**What you have to do**
What are the lines below, starting at the line containing "The height and" and ending at the line containing "Given: Click the blue Free text pen icon"? Write them out exactly, ends included, without pictures.

Stored data entries:
● ● ● ● ●

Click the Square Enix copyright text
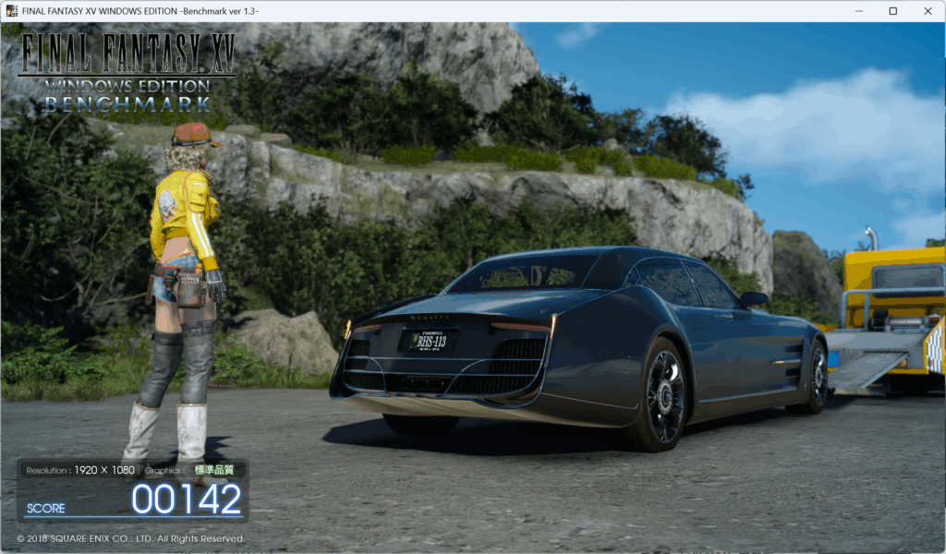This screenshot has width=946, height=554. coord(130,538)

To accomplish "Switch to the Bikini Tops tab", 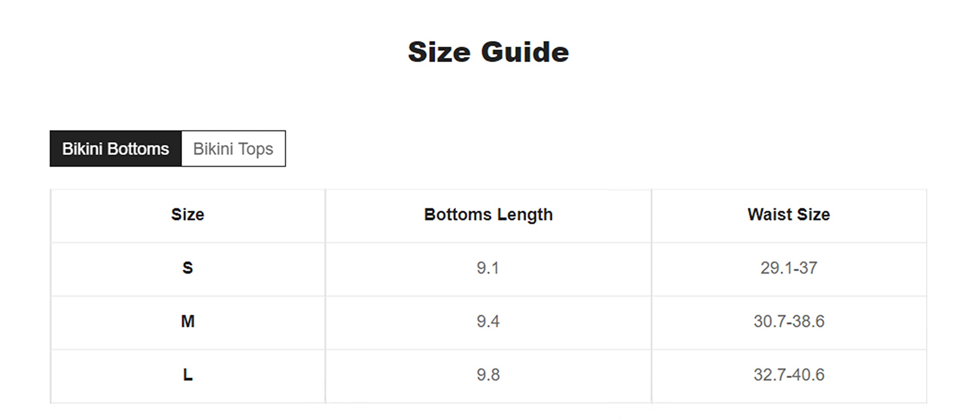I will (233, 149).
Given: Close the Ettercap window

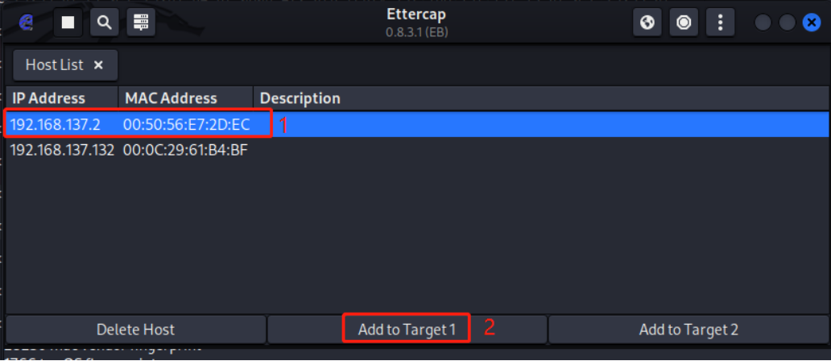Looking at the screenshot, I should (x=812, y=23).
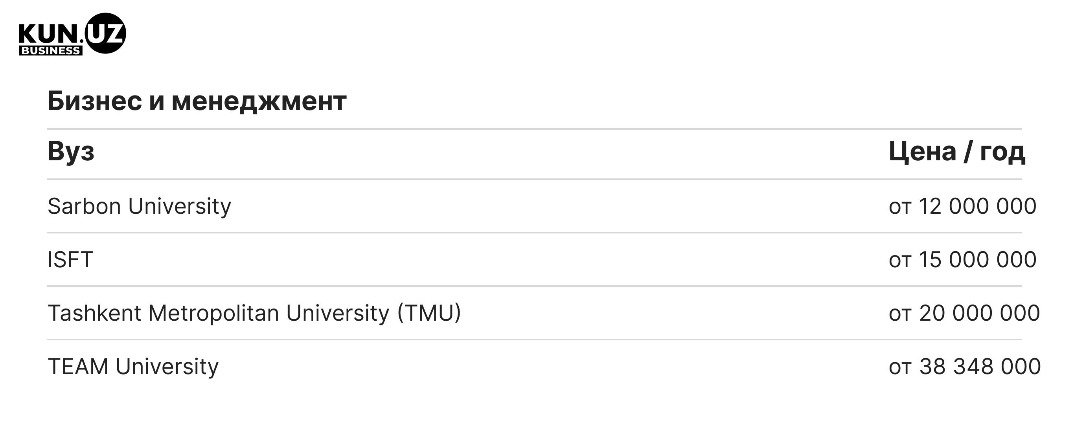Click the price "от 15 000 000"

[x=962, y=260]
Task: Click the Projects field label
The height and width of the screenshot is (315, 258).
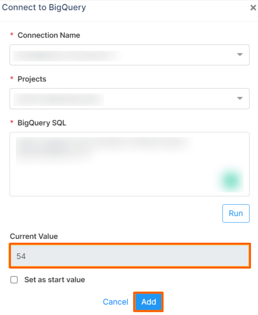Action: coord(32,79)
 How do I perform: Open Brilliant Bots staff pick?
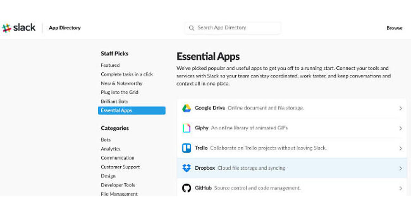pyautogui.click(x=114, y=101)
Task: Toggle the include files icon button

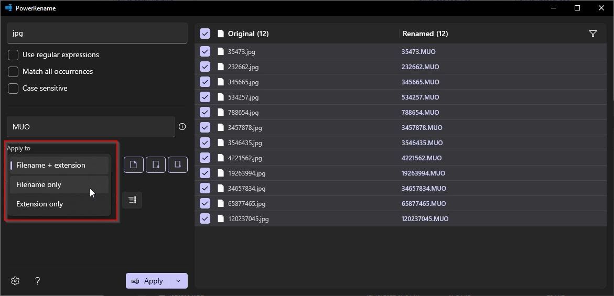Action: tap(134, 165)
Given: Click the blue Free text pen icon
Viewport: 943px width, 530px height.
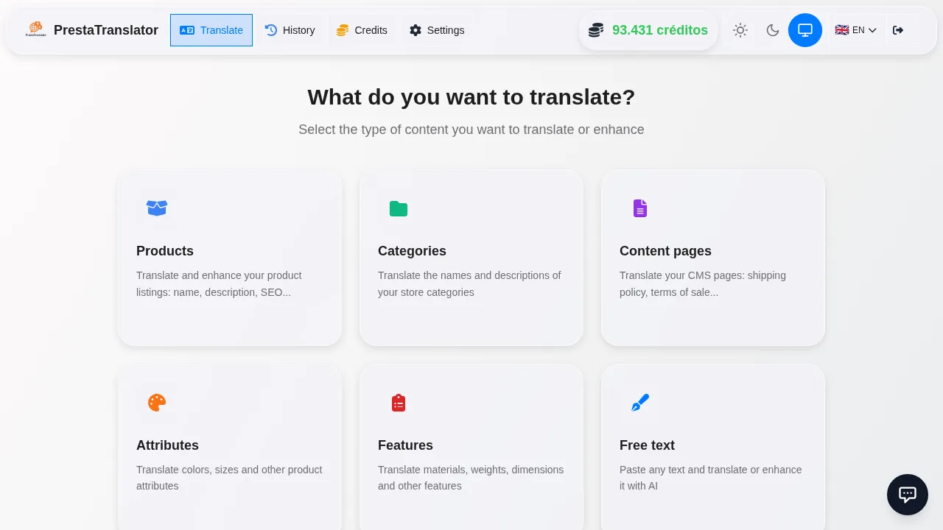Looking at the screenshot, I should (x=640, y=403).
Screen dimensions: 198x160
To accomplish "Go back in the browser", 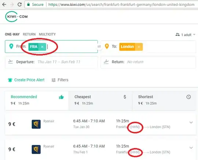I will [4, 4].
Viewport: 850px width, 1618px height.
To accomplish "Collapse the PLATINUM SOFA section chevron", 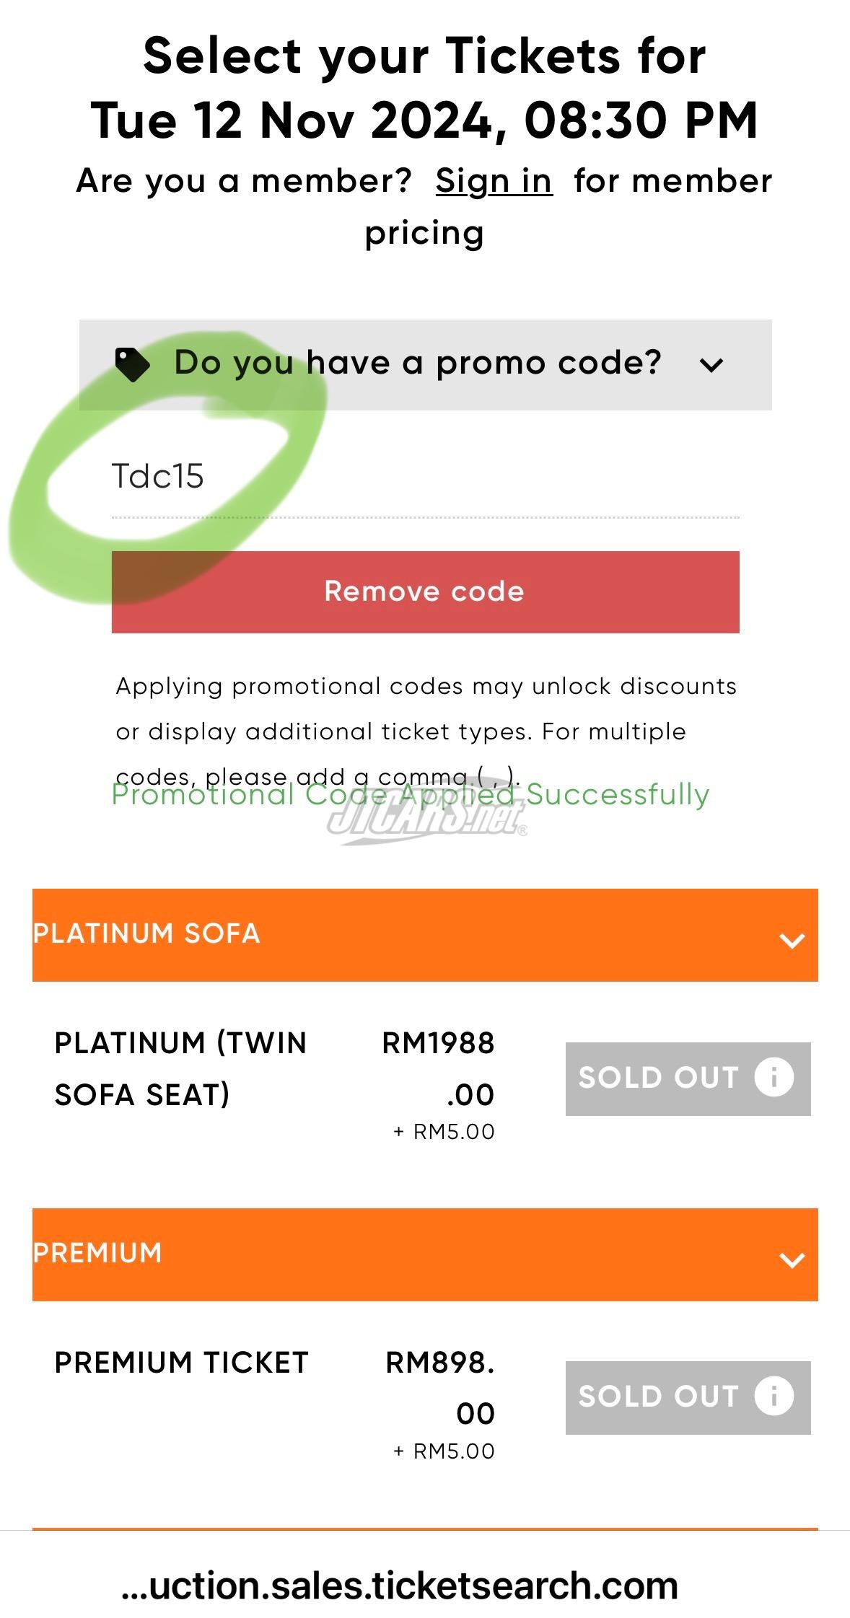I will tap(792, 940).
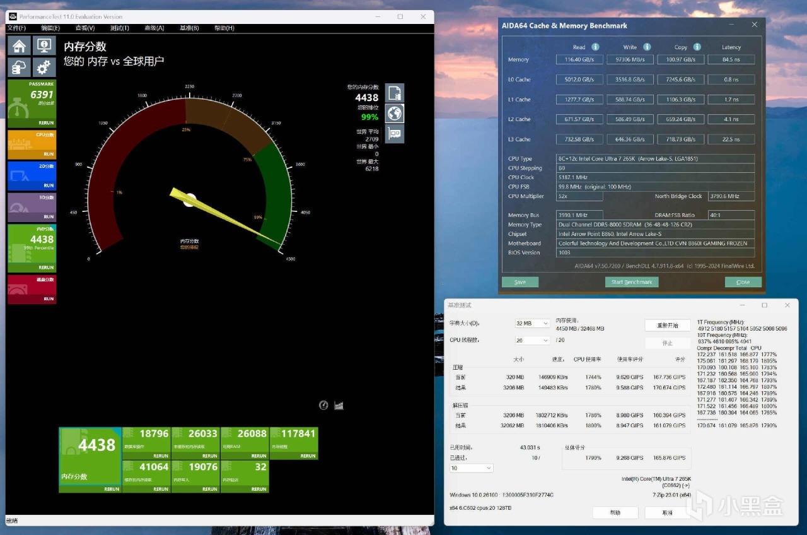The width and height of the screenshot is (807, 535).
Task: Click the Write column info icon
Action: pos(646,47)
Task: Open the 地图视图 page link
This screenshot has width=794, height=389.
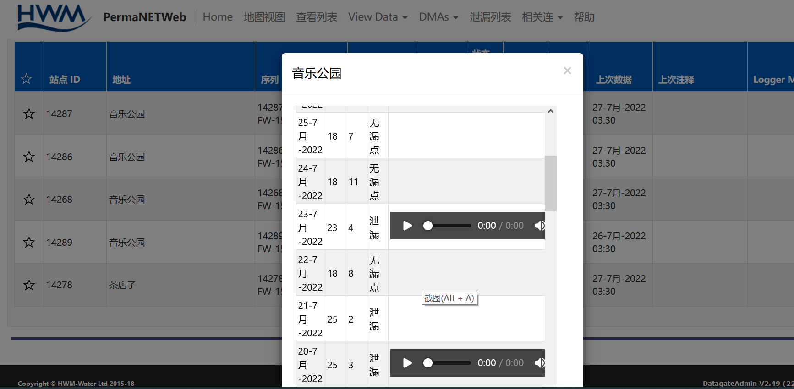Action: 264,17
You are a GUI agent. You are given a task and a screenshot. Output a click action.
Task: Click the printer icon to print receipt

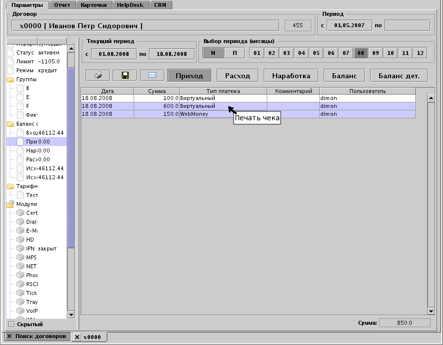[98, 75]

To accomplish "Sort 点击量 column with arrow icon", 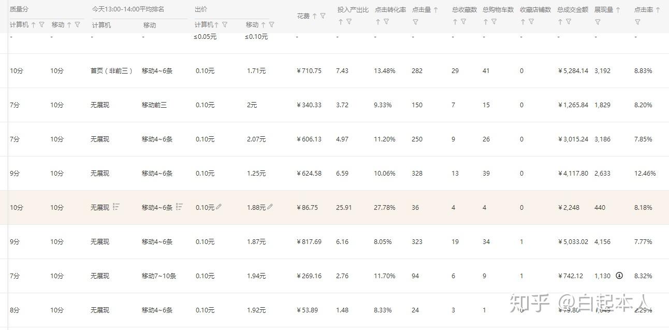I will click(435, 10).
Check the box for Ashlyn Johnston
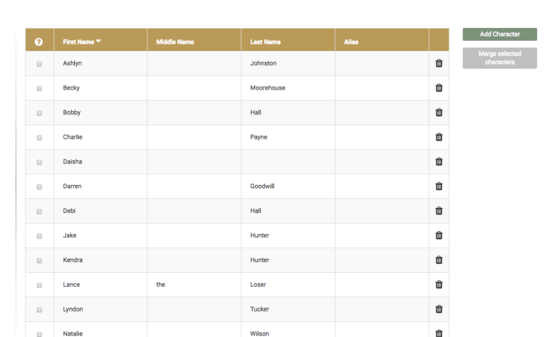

● ● ● ● ●

**Your response**
The height and width of the screenshot is (315, 258).
Action: coord(32,79)
 How do I perform: Open Brilliant Bots staff pick?
pyautogui.click(x=114, y=101)
Task: Toggle the include files icon button

Action: tap(134, 165)
Given: Click the blue Free text pen icon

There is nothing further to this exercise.